PROBLEM DESCRIPTION ▸ Reproduce the rows below verbatim, beginning with the line that contains "a time label" and continuing through the line that contains "Action: pyautogui.click(x=1056, y=519)", both lines included. Copy only those rows.

Start RECORD EXCERPTS

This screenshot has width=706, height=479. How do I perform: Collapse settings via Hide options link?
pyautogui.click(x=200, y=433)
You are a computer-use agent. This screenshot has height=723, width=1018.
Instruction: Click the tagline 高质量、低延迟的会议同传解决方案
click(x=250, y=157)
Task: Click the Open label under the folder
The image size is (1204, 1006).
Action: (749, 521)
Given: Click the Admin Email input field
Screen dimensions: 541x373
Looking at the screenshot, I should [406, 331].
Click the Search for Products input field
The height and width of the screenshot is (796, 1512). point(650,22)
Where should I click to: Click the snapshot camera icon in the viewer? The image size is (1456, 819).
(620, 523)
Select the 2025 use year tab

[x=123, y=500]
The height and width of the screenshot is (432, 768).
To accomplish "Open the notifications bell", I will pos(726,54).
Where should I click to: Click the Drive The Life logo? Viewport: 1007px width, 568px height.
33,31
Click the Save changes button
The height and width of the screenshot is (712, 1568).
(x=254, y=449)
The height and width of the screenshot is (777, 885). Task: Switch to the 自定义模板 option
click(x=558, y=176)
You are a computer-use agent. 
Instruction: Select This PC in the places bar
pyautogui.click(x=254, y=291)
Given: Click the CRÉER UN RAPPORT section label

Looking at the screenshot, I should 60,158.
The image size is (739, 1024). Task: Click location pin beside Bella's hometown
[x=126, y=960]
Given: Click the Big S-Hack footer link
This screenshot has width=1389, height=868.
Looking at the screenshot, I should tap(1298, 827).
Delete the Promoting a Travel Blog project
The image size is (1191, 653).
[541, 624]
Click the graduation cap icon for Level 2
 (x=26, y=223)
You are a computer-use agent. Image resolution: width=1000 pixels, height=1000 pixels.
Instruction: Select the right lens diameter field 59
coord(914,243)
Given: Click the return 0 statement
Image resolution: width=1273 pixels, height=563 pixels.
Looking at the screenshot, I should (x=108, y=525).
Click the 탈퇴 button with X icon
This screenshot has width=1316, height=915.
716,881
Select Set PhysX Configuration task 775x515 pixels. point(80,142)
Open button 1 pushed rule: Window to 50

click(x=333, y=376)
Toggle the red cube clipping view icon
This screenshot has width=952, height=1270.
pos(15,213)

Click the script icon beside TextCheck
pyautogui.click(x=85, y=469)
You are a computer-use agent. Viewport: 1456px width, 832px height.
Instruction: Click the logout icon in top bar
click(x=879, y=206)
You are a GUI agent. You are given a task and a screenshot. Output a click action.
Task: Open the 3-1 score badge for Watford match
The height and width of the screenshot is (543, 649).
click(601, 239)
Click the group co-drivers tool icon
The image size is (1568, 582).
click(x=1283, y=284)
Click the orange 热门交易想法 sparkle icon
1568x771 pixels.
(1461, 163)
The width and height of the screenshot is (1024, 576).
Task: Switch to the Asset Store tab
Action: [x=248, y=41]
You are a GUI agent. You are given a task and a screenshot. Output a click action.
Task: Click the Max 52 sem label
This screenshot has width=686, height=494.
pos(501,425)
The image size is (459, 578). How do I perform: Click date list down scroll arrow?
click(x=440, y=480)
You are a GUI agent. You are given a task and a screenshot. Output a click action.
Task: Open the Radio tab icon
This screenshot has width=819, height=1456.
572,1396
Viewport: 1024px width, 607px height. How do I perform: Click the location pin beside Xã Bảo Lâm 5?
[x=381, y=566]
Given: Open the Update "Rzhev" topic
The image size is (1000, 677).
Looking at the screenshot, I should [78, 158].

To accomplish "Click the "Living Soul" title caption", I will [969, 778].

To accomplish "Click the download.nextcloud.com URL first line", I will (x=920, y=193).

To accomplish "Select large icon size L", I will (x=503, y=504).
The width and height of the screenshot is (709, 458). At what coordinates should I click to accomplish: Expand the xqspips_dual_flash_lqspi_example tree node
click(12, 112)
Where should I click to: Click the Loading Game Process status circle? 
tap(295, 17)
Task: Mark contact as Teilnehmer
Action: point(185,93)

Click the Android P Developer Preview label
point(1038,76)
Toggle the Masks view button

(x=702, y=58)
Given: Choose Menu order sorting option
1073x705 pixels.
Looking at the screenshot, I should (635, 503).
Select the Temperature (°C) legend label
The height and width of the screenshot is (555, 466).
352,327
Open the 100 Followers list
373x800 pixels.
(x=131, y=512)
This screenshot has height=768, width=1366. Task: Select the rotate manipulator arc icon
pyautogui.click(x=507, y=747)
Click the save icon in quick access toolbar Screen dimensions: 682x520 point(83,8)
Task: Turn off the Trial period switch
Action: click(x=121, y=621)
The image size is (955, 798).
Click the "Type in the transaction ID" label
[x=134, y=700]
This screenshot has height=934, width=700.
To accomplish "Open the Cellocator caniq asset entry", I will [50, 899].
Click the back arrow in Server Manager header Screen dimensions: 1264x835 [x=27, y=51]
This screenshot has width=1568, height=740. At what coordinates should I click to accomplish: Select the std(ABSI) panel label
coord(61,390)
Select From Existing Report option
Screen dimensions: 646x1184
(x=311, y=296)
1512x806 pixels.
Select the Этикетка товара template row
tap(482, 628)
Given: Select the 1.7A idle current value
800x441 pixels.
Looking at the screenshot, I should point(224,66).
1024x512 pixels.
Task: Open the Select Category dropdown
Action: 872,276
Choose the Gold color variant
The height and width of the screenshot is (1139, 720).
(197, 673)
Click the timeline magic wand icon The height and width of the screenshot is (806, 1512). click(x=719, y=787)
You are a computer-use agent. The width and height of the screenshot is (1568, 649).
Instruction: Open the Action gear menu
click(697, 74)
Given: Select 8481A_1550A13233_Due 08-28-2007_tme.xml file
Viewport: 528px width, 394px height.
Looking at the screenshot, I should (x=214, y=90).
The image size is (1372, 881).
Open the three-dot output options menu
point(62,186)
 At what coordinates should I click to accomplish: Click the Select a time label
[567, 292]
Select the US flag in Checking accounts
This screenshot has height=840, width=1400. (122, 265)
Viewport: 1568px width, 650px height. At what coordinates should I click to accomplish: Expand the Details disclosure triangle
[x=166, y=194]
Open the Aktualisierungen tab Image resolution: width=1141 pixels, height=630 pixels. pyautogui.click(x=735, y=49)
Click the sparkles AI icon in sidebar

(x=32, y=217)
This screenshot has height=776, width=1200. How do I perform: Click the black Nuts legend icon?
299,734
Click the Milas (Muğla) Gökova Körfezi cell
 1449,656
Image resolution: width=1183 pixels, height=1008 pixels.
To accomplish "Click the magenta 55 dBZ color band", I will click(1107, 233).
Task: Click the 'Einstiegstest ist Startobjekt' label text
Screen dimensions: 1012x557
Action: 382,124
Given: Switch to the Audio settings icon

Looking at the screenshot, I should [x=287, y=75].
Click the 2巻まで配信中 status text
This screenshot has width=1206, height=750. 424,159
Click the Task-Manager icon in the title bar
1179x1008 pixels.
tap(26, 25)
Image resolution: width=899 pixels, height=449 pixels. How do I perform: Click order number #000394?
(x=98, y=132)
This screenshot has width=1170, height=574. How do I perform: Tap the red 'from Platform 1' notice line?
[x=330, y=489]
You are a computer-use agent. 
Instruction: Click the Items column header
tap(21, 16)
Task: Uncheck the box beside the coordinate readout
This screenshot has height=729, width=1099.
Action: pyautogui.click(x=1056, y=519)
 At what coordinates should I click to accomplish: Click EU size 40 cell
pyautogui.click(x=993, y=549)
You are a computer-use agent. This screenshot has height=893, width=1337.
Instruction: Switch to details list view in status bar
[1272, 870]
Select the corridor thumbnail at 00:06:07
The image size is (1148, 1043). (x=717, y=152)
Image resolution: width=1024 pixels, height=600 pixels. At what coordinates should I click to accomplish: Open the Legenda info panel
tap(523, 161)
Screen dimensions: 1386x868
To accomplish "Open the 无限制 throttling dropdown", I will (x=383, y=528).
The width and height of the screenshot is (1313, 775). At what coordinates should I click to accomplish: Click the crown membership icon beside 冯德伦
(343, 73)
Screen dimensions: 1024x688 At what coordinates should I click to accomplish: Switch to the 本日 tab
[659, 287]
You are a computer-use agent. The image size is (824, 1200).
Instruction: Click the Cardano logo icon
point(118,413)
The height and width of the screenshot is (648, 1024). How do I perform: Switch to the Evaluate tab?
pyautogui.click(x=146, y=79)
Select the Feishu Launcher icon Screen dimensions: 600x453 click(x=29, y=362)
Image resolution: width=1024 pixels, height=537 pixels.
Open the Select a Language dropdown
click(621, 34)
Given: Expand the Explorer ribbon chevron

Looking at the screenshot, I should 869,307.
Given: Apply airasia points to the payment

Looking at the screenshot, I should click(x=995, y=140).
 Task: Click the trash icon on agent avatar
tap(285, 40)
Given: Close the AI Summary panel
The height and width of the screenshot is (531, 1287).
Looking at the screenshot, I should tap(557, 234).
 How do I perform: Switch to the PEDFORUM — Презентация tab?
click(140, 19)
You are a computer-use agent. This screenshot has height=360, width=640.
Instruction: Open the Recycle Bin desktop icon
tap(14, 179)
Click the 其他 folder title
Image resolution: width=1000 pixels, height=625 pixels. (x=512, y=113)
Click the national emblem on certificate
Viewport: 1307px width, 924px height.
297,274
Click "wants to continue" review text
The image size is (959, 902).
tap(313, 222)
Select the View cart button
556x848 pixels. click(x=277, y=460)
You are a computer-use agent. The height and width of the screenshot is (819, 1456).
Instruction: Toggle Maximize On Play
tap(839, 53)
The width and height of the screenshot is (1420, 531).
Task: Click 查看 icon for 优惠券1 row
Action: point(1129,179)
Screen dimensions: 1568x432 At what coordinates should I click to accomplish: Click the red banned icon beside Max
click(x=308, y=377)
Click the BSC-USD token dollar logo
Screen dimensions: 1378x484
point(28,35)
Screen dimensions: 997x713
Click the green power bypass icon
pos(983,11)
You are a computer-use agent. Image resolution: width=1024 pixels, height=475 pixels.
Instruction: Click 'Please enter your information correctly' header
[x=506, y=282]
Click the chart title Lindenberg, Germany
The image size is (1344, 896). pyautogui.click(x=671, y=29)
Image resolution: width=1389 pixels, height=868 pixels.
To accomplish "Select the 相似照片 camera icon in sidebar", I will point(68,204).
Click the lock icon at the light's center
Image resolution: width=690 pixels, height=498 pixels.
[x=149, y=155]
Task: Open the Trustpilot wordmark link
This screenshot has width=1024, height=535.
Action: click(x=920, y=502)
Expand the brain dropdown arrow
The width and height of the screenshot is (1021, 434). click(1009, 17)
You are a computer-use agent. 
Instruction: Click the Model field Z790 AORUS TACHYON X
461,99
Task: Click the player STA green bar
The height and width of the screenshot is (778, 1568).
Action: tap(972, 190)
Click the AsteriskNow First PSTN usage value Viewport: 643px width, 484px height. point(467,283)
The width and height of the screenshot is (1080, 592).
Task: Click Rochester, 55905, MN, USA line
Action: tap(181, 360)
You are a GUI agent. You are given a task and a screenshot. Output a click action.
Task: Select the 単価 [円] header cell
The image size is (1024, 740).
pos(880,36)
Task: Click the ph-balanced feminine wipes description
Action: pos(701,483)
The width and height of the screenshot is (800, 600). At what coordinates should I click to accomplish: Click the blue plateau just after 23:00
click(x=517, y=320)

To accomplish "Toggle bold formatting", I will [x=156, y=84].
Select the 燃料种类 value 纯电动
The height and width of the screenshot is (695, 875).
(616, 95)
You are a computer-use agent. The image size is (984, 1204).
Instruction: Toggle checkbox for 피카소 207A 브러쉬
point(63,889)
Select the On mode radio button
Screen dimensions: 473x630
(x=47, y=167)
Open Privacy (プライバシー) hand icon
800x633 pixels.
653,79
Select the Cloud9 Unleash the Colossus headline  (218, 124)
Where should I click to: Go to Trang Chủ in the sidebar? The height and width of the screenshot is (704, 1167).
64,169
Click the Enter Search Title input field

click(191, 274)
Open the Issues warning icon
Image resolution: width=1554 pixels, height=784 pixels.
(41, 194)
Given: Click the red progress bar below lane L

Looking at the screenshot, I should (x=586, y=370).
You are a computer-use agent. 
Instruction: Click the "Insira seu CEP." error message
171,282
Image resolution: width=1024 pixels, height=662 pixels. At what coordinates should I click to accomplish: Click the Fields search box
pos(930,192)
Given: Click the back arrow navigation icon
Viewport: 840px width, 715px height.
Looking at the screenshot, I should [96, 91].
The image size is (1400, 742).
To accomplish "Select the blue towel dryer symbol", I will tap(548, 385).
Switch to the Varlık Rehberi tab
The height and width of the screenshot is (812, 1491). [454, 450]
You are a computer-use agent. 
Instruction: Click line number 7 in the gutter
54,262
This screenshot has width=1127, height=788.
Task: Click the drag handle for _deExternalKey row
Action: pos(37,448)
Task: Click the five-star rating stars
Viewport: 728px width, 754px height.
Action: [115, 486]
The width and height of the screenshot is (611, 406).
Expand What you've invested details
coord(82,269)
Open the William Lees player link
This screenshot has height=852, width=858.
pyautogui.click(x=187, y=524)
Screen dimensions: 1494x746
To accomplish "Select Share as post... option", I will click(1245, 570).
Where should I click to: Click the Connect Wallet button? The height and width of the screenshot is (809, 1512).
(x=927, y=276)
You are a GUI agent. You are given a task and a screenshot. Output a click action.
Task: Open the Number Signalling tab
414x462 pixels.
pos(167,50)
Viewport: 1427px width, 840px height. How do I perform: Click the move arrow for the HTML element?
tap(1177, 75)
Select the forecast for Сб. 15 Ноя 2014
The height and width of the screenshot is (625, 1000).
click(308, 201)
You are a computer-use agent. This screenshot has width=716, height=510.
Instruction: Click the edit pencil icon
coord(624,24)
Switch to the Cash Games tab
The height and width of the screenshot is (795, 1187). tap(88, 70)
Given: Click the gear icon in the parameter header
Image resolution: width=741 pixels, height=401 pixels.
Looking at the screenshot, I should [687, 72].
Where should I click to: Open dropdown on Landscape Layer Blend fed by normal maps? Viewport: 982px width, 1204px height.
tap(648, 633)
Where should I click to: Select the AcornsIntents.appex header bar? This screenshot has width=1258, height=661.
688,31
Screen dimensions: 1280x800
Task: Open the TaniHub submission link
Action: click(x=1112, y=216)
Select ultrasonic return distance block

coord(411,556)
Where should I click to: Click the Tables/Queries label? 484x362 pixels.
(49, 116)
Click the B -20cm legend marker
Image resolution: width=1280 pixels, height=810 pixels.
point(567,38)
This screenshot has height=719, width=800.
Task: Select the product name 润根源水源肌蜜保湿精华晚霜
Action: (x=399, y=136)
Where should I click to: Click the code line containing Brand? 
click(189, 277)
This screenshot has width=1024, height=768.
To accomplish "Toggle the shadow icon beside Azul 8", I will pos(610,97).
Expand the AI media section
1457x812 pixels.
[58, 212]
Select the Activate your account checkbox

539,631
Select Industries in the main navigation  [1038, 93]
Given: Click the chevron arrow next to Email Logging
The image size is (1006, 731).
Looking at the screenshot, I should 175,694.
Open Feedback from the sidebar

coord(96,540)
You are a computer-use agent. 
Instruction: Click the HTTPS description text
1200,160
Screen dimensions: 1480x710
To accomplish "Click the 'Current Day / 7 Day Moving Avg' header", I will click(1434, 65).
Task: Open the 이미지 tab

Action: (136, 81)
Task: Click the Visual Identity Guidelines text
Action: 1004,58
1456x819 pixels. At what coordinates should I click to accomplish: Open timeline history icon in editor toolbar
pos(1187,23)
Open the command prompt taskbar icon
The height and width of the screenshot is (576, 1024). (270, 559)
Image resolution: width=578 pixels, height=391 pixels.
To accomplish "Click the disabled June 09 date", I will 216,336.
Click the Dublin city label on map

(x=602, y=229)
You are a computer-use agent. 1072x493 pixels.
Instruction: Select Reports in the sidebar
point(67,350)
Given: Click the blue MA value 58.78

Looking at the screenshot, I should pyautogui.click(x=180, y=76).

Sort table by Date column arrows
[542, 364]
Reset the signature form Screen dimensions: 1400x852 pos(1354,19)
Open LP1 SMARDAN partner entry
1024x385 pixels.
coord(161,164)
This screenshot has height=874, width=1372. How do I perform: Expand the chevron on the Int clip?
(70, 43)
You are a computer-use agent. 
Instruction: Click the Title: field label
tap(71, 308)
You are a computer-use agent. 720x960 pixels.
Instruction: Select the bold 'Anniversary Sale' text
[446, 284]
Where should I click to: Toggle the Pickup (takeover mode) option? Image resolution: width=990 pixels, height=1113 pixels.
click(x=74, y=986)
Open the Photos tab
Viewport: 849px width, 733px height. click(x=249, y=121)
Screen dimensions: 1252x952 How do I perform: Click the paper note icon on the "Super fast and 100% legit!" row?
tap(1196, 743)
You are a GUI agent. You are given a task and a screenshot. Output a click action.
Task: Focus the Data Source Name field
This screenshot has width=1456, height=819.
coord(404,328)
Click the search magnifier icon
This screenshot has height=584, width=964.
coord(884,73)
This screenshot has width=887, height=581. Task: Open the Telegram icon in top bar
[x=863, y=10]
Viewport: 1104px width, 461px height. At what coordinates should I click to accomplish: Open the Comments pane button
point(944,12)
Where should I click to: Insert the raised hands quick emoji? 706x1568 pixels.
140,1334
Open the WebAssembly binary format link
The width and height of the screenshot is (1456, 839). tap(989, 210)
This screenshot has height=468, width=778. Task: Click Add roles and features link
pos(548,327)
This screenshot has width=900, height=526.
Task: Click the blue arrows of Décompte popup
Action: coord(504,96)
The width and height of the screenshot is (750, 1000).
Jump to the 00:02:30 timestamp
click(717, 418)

End RECORD EXCERPTS

OUTPUT ▸
 At what coordinates should I click to accomplish: Click the Select a time label
[567, 292]
Select the US flag in Checking accounts
This screenshot has height=840, width=1400. (122, 265)
Viewport: 1568px width, 650px height. At what coordinates should I click to accomplish: Expand the Details disclosure triangle
[x=166, y=194]
Open the Aktualisierungen tab Image resolution: width=1141 pixels, height=630 pixels. pyautogui.click(x=735, y=49)
Click the sparkles AI icon in sidebar

(x=32, y=217)
This screenshot has height=776, width=1200. How do I perform: Click the black Nuts legend icon?
299,734
Click the Milas (Muğla) Gökova Körfezi cell
 1449,656
Image resolution: width=1183 pixels, height=1008 pixels.
To accomplish "Click the magenta 55 dBZ color band", I will click(1107, 233).
Task: Click the 'Einstiegstest ist Startobjekt' label text
Screen dimensions: 1012x557
Action: 382,124
Given: Switch to the Audio settings icon

Looking at the screenshot, I should [x=287, y=75].
Click the 2巻まで配信中 status text
This screenshot has width=1206, height=750. 424,159
Click the Task-Manager icon in the title bar
1179x1008 pixels.
tap(26, 25)
Image resolution: width=899 pixels, height=449 pixels. How do I perform: Click order number #000394?
(x=98, y=132)
This screenshot has width=1170, height=574. How do I perform: Tap the red 'from Platform 1' notice line?
[x=330, y=489]
You are a computer-use agent. 
Instruction: Click the Items column header
tap(21, 16)
Task: Uncheck the box beside the coordinate readout
This screenshot has height=729, width=1099.
Action: pyautogui.click(x=1056, y=519)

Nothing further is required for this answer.